Now we get to the line that has always been troublesome to me: “When one side is illuminated, the other is dark.”

I think many people see this sentence as saying that when we “see forms or hear sounds while fully engaging body-and-mind” and “intuit dharmas intimately,” there is no sense of separation in that moment, therefore the “self” and relative reality is in the dark, or not perceptible. Presumably then, the opposite is true: when we experience a sense of self and operate in the relative world, the absolute is in the dark, or not perceptible. After all, unlike the reflection in a mirror, life is three-dimensional, so there is always a side you’re not seeing. You’re either “in” the relative, or you’re “in” the absolute.

This line of the Genjokoan has always bothered me because of this interpretation. It seems very dualistic to me, as if we’re doomed to be separate from a unified experience of reality as long as we have any sense of self, or as long as we want to operate in the relative world.

Even if this is not what various authors and teachers have meant in their commentaries, this is an interpretation carried – consciously or unconsciously – by many Zen students: We figure that our lives will be mostly “spent” in the relative, nourished by vague memories of our past experiences of the absolute. Then, at certain times, we get the opportunity to “switch modes” and try to tap into the absolute – understanding, of course, that “we” won’t even really be there to experience it.

Dogen’s Zen has got to be deeper than that, doesn’t it? Because of my intuition that it is,  I have to depart from the dualistic interpretation described above. I could be wrong, but I am interpreting this based on my own sense of the Dharma, as opposed to claiming some scholarly understanding of what Dogen meant.

I think Nishiari might have agreed with me. He interprets the meaning of “dark” in a non-dualistic way, taking it to refer to “all things merging in darkness.” In Zen, dark often signifies the absolute, or non-differentiated reality; in this case Nishiari seems to be proposing that when you intimately intuit, there is no “other side:”

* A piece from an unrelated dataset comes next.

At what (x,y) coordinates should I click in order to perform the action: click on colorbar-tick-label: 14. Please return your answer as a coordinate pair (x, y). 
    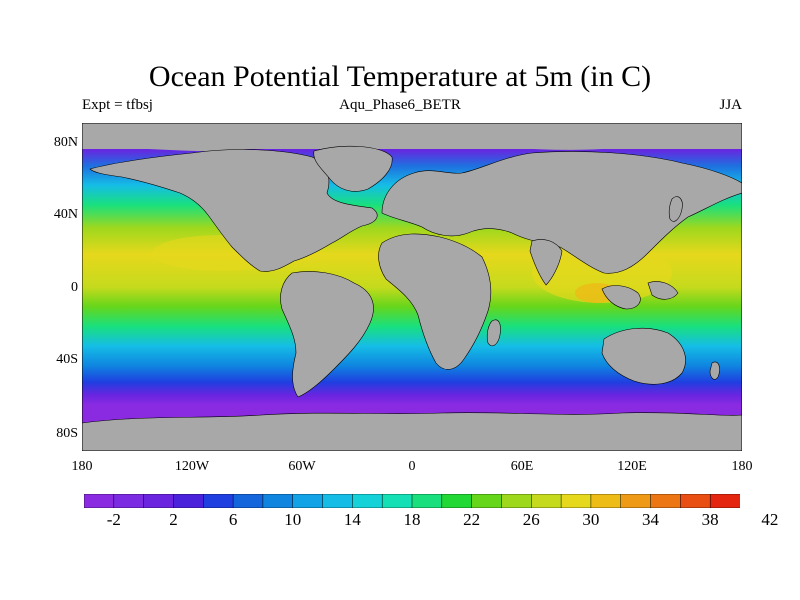
    Looking at the image, I should click on (352, 520).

“When we intuit that the self and outer realm are not two, but one, there is not a second person throughout heaven and earth. When we illuminate one side, the dharmadhatu [the realm of the absolute] becomes one side, the ten directions [all directions, or everything everywhere] become dark and all collapse.”

He continues, suggesting that through our limited, one-sided illumination we can touch the infinite:

“This one side merges with all dharmas in darkness and there is nothing left out. It’s called dark. One dharma comprehends myriad dharmas in darkness.”

All of Dogen’s teaching, all of the Genjokoan, all of our practice is fundamentally about this paradoxical nature of our existence: How we realize, actualize, and live in harmony with the absolute as a limited being.  Not in spite of our limited being. Not once we transcend our limited being. Not only when we give up our limited being. Not when we discover an alternative, unlimited being. We remain a limited being and we awaken to how, simultaneously, all things are Being and there are no real boundaries around or within Being.

So, what does this mean to our practice? It means we can rely on the fact that we are not cut off from the absolute just because we manifest as a person. In a moment of wholehearted participation in reality, the self is there; it still has a limited view, but by its wholehearted participation it realizes the whole of reality through just what it can see and experience and know. This “self,” of course, is not the conventional self that is defined by our relationships and details and is actually fairly easy to forget. It’s the Self that lies underneath that – the Self that wonders about existence and absolute reality.

We don’t have wait until we’ve managed to get rid of to get rid of our sense of Self in order to intuit dharmas intimately with our whole body-and-mind. So we’d better get busy.